> [Data section]
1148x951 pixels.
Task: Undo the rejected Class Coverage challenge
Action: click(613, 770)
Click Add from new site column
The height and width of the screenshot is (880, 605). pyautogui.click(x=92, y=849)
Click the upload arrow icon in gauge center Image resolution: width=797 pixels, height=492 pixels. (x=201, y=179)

---

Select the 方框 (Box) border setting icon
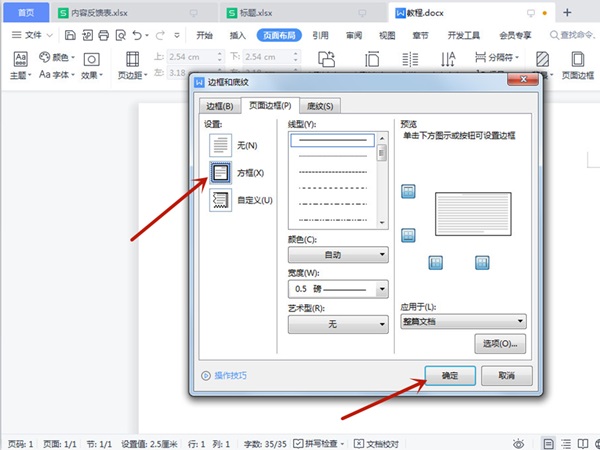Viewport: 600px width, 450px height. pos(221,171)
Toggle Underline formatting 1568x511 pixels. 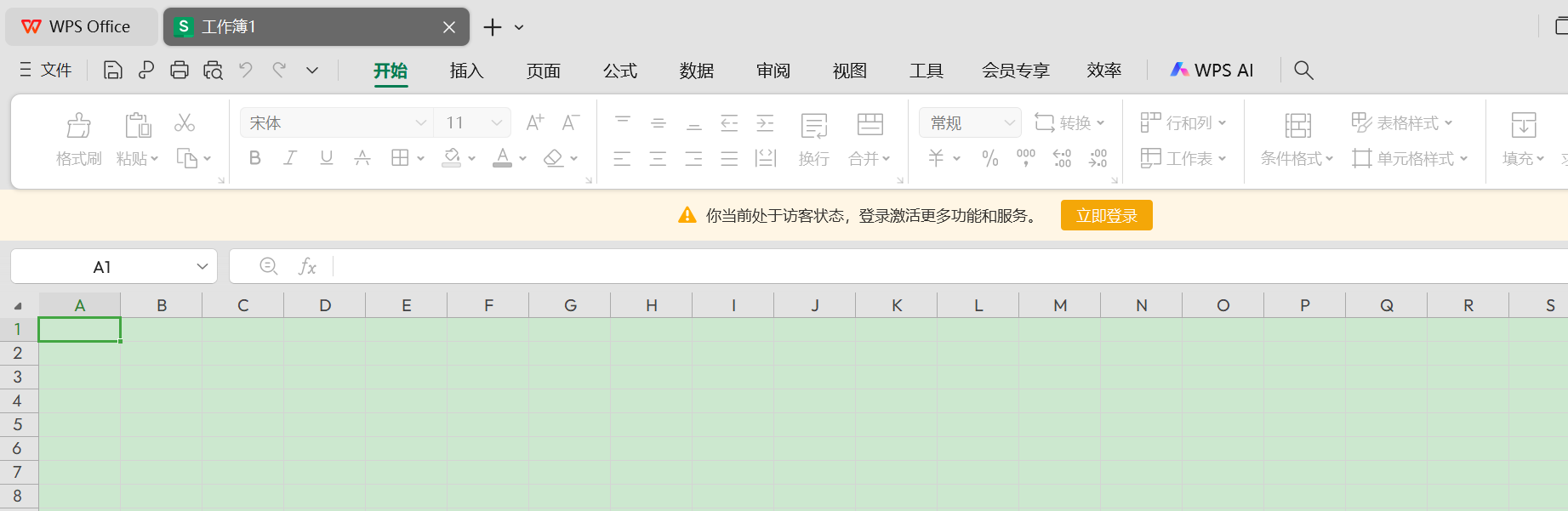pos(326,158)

---

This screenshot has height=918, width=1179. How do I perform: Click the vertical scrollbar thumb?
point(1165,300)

> [What you should do]
Each line above from the one with "Click Add from new site column" up to and including the one with "Click the upload" must be set down exactly, and no line outside that span may appear.

> [Solution for this problem]
Click Add from new site column
The height and width of the screenshot is (880, 605). pyautogui.click(x=92, y=849)
Click the upload arrow icon in gauge center Image resolution: width=797 pixels, height=492 pixels. (x=201, y=179)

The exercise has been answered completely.